Filter the listing below and copy out every line that contains the word "pixels".

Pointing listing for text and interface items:

════════════════

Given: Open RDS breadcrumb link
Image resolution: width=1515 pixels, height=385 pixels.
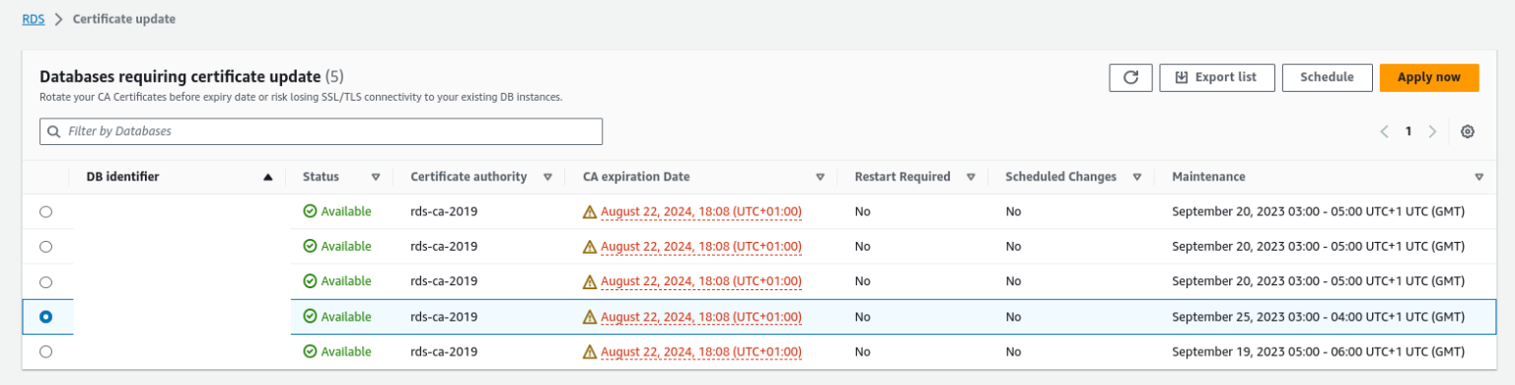Looking at the screenshot, I should coord(34,19).
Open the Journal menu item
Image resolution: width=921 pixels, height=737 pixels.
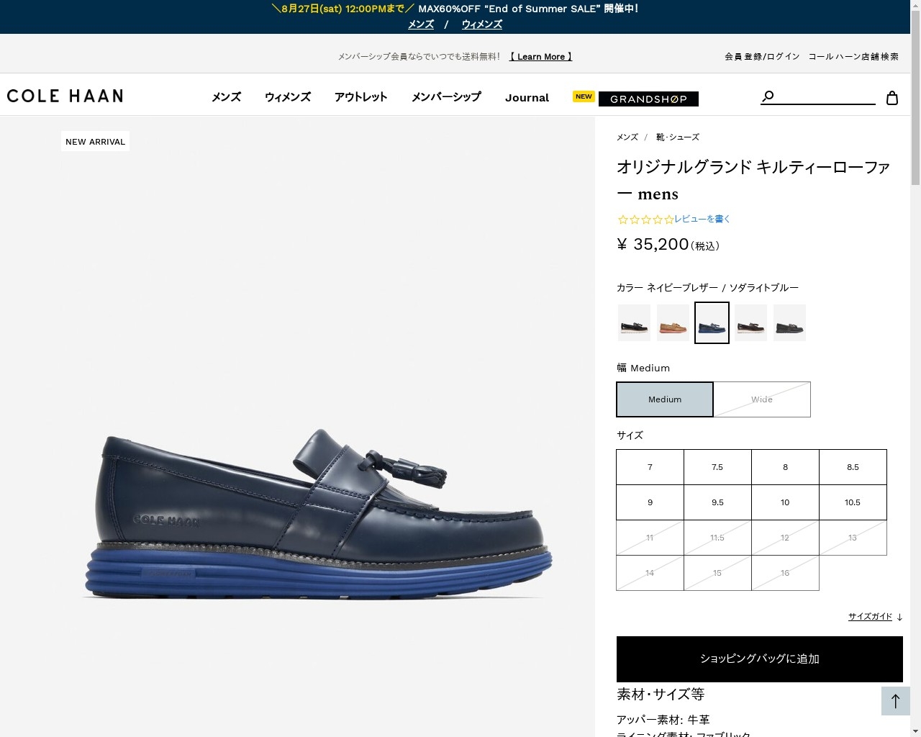click(527, 98)
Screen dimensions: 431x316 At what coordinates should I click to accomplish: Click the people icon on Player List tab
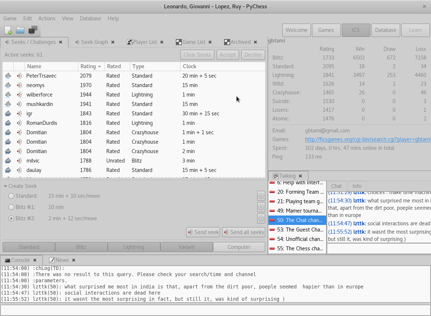(x=130, y=42)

════════════════

▶ _Solution_
Image resolution: width=1515 pixels, height=385 pixels.
Image resolution: width=921 pixels, height=737 pixels.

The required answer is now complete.